The conflict of interest problem for establishing impact markets
Can we just trust that people interested in establishing impact markets will do so only if it’s a good idea? Unfortunately the incentivization of risky projects applies at this level. If someone establishes an impact market and it has large benefits, they might expect to be able to sell their impact in establishing the markets for large amounts of money. On the other hand if they establish impact markets and they cause large harms, they won’t lose large amounts of money.
Establishing impact markets would probably involve many high-stakes decisions under great uncertainty. (e.g. should an impact market be launched? Should the impact market be decentralized? Should a certain person be invited to serve as a retro funder? Should certain certificates be deleted? What instructions should be communicated to potential market participants?) We should protect the integrity of these decisions by insulating them from conflicts of interest.
This point seems important even conditional on the people involved being the most careful and EA-aligned people in the world. (Because they are still humans, and humans' judgment is likely to be affected by biases/self-deception when there is a huge financial profit at stake).
- Currently, launching impact markets seems to us (non-robustly) net-negative. The following types of impact markets seems especially concerning:
- Decentralized impact markets (in which there are no accountable decision makers that can control or shut down the market).
- Impact markets that allow certificates for risky interventions, and especially interventions that are related to the impact market itself (e.g. recruiting new retro funders).
- On the other hand, we’re excited about work to further understand the benefits and costs of different funding structures. If there were a robust mechanism to allow the markets to avoid the risks discussed in this post (& ideally handle moral trade as well), we think impact markets could have very high potential. We just don’t think we’re there yet.
- In any case, launching an impact market should not be done without (weak) consensus among the EA community, in order to avoid the unilateralist's curse.

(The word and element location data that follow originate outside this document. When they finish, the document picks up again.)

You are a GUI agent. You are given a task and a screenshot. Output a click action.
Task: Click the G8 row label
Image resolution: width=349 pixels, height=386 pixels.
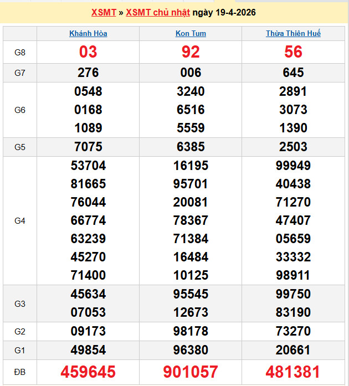[20, 53]
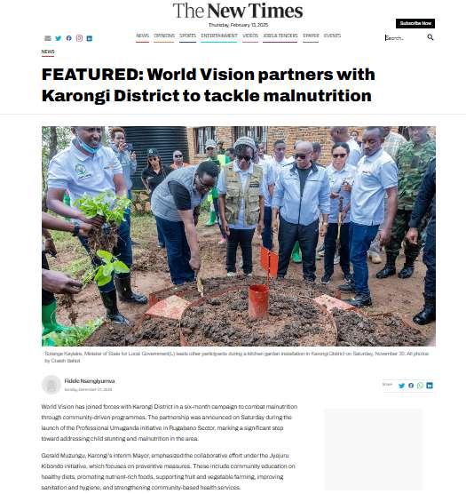Open the ENTERTAINMENT menu item

pos(219,36)
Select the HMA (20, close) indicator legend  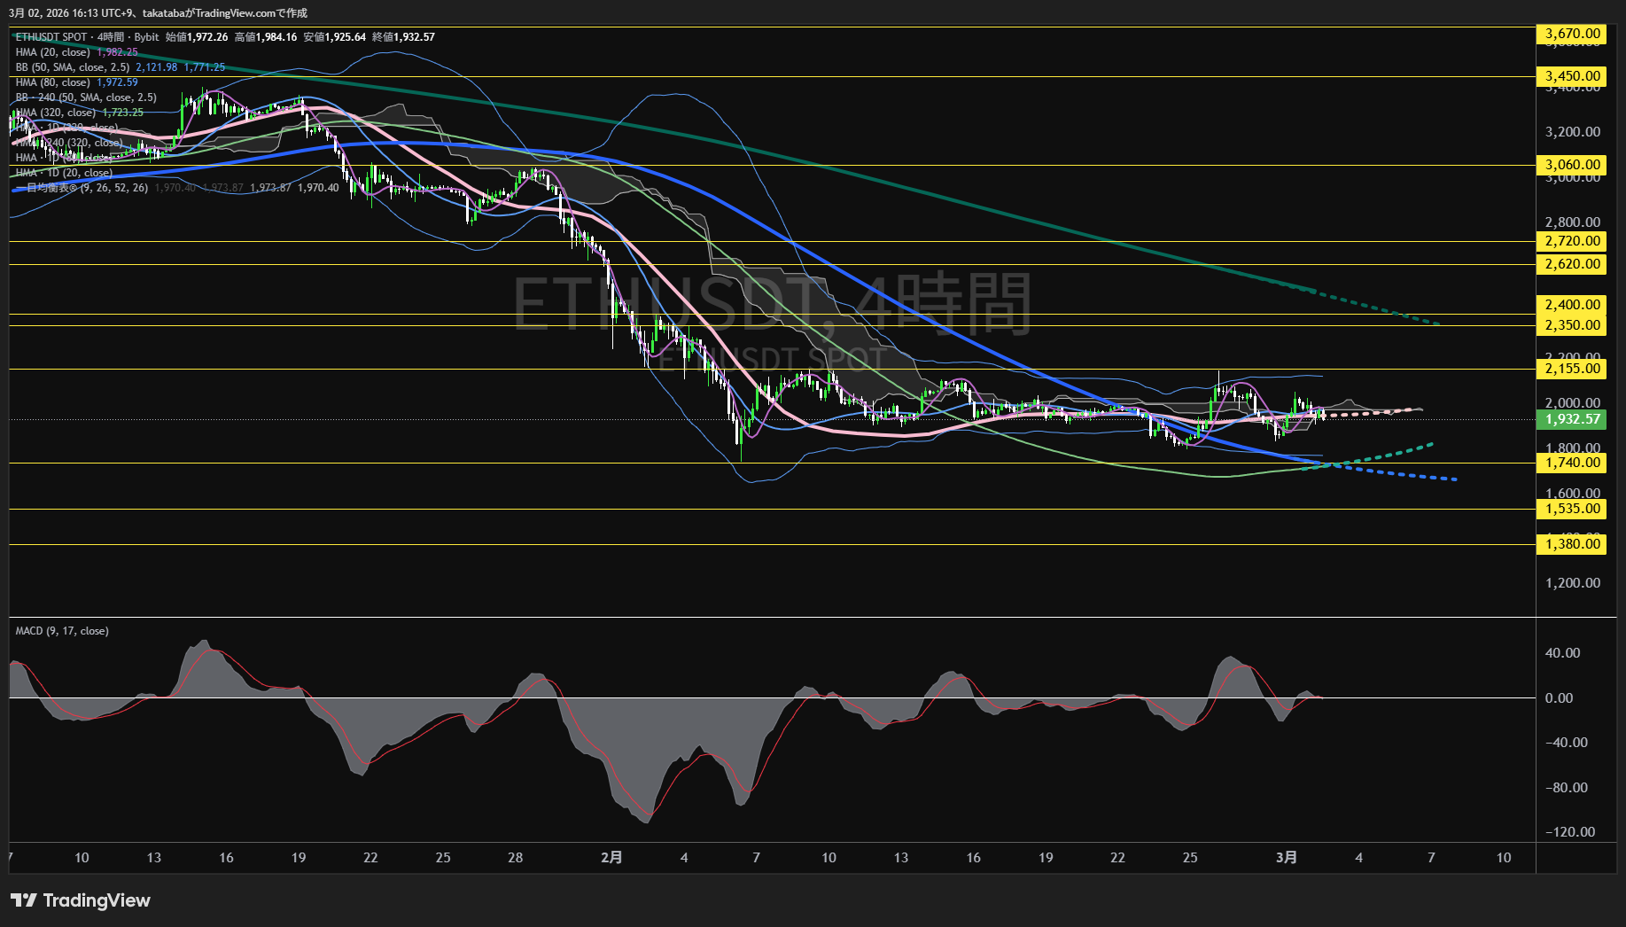click(52, 52)
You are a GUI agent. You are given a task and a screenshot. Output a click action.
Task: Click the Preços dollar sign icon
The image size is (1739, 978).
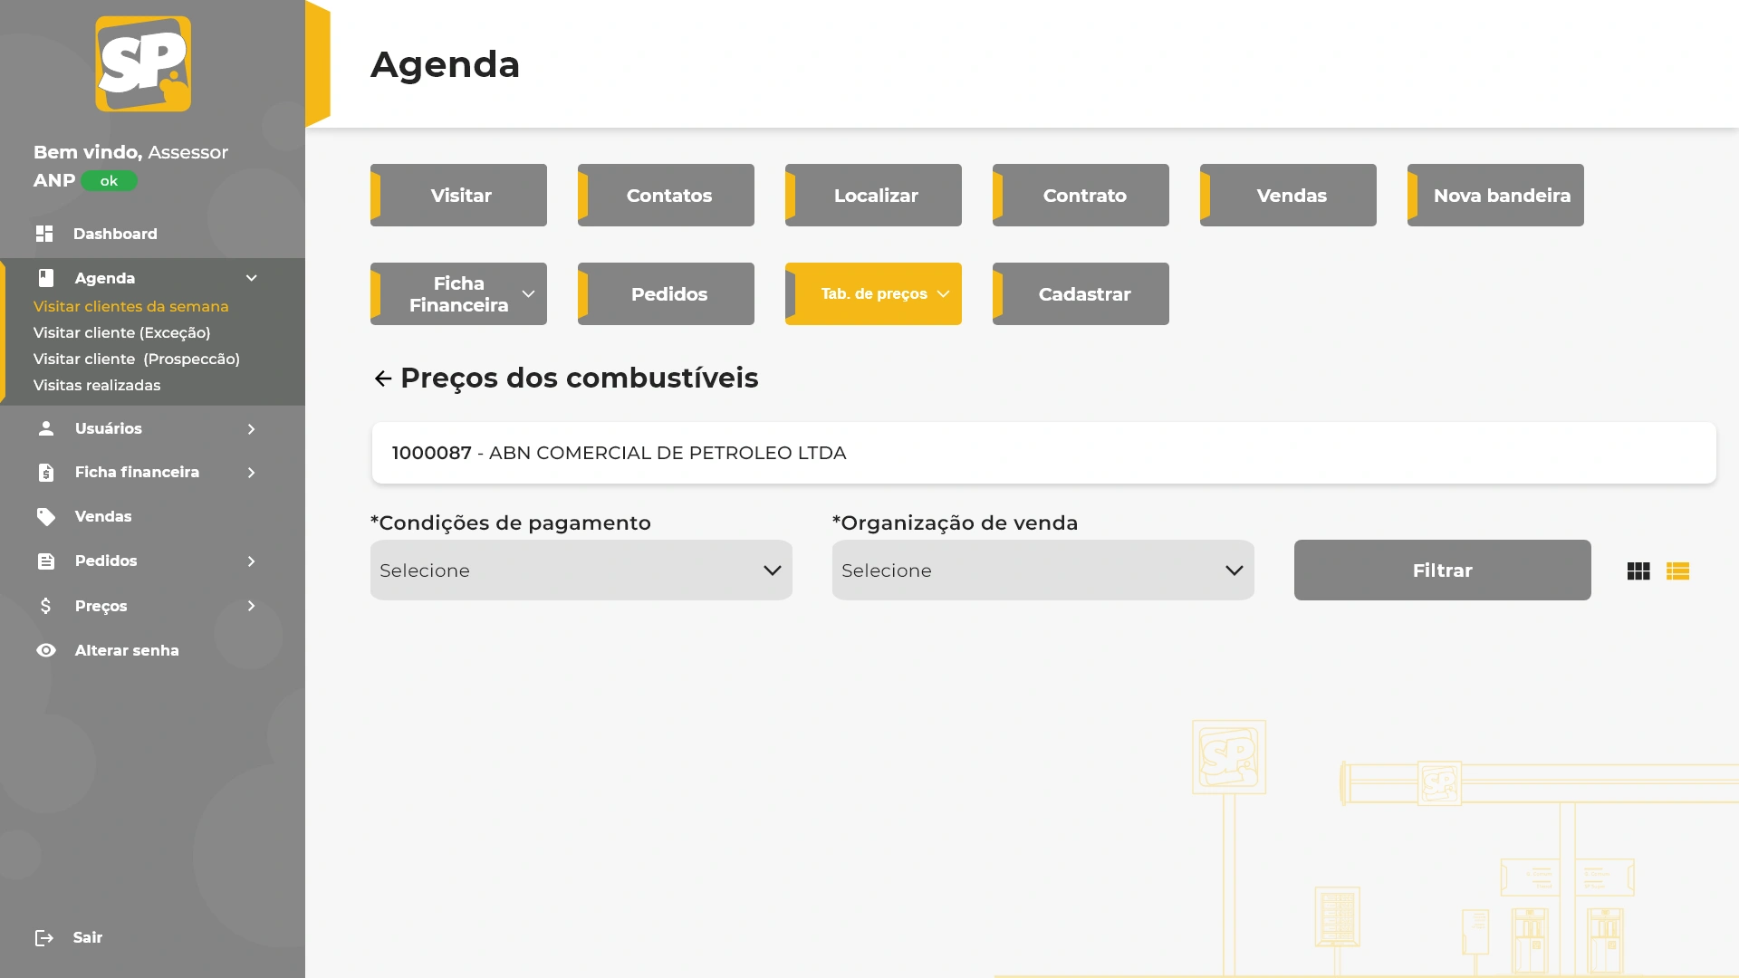tap(46, 606)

- To avoid tricky conflicts of interest, work to establish impact markets should only ever be funded in forward-looking ways. Retro funders should commit to not buying impact of work that led to impact markets (at least work before the time when the incentivization of net-negative projects has been robustly cleared up, if it ever is). EA should socially disapprove of anyone who did work on impact markets trying to sell impact of that work.
- All of this relates to markets which encourage retrospective funding (especially but not exclusively if they also allow for the resale of impact).
- In particular, this is not intended to apply to introducing market-like mechanisms like explicit allocation of credit between contributors to projects. While such mechanisms may be useful for supporting impact markets, they are also useful in their own right (for propagating price information without distorting incentives), and we’re in favour of experiments with such credit allocation.
The risk was probably first pointed out by Ryan Carey.